The limits of ‘Never Forget’: Phoebe Maltz Bovy on Dara Horn’s challenge to Holocaust educators

We’re all familiar with the school guest speaker whose message backfires. A lady comes in to explain what bulimia is, and instead of helping students suffering from this eating disorder, or preventing its development, she winds up inadvertently instructing a classroom full of adolescents on a wild new diet technique they’d never heard of.

This is not exactly what Dara Horn describes as happening with Holocaust education in the United States, but it sort of amounts to the same. It’s not that children learn about the Holocaust and then go and draw a swastika in the school bathroom (except when, in one memorable instance in the article, it sort of is that). It is, as Horn writes, a bit more complicated.

In her article, “Is Holocaust Education Making Anti-Semitism Worse?,” published in The Atlantic’s May 2023 issue, she expands on the theme of her 2021 book, People Love Dead Jews, about which this still-living Jew’s feelings were mixed. She faults Holocaust museums for getting the messaging all wrong, and acting as though the Holocaust were simply about good versus evil, and not addressing the particularities of anti-Jewish hatred. She objects—and rightly so—to an oversimplified portrait of what Jewishness involves, as though antisemitism were primarily about non-Jews’ objections to Jewish religious tenets.
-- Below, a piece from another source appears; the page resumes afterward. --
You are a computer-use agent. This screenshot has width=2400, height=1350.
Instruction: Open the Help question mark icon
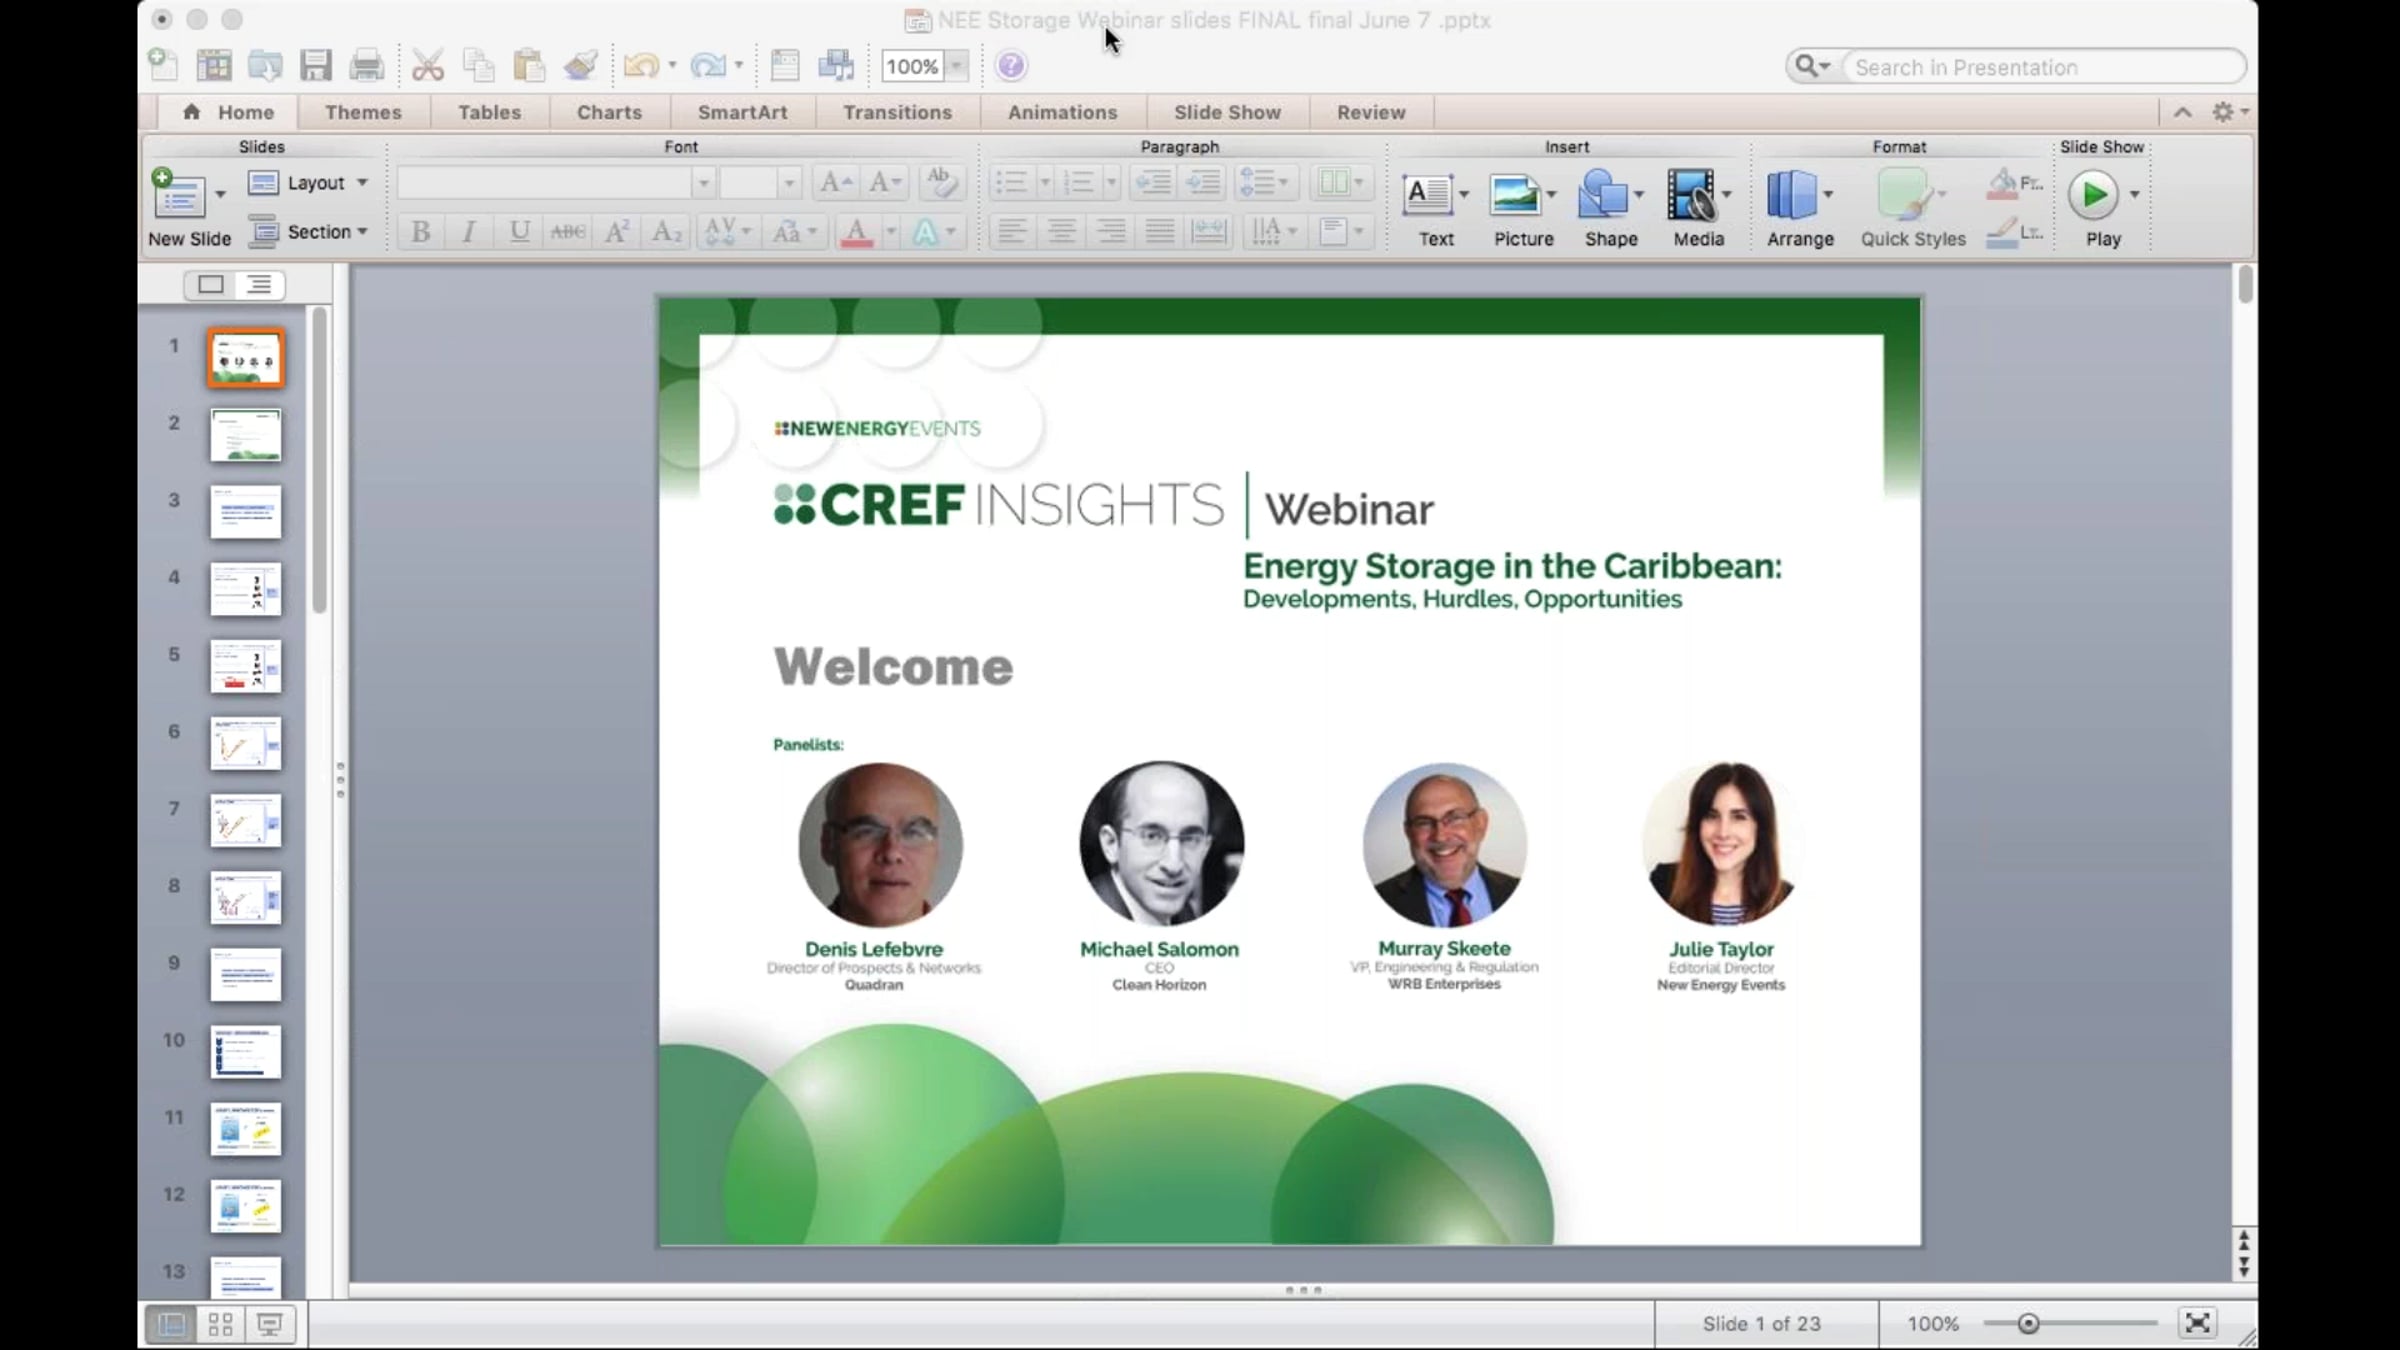(1011, 66)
But her main point, here as in her book, is that all the focus on Jewish death obscures the past and continued existence of Jewish life. Writes Horn, “a docent [at a Texas Holocaust museum] told me that one question students ask is ‘Are any Jews still alive today?'”

As I was reading her article, with its litany of pointed but fair criticisms of contemporary Holocaust education, I kept wondering: what will be her conclusion? Because an article like this will have an action plan. It’s not going to end on a note of hopelessness, even if that is the only thing that would make sense.

And sure enough, there it is. In lieu of virtual reality Holocaust exhibits (which I fully agree sound dreadful), she writes:

“I want a VR of bar mitzvah kids in synagogues being showered with candy, and a VR of weddings with flying circles of dancers, and a VR of mourning rituals for Jews who died natural deaths—the washing and guarding of the dead, the requisite comforting of the living.”

This is what Horn “want[s] to mandate this for every student in this fractured and siloed America, even if it makes them much, much more uncomfortable than seeing piles of dead Jews does.”

It’s an interesting idea, but there’s a hitch. Jews are just one group of people, a very small group, as Horn herself notes. The world only cares about us in the disproportionate way it does for two interrelated reasons: the Bible, and antisemitism. The wider world is not scared of day-to-day Jewish existence. It quite simply doesn’t care.

The only people interested in everyday life of actual living Jews, as such, are Jews, and the five or whatever historians or sociologists of Jewry who don’t happen to be Jewish themselves. Jews as an idea are compelling. Jews as actual boring human beings who are stuck in traffic or want to lose five pounds? Not interesting to the wider world.

If you really want to get rid of antisemitism, what you need is a world where nobody who isn’t Jewish is giving Jews, as such, any thought. But there’s no initiative getting us there. No note of hope, and no action plan. Nothing, that is, beyond universalist platitudes about how murder and bullying are bad.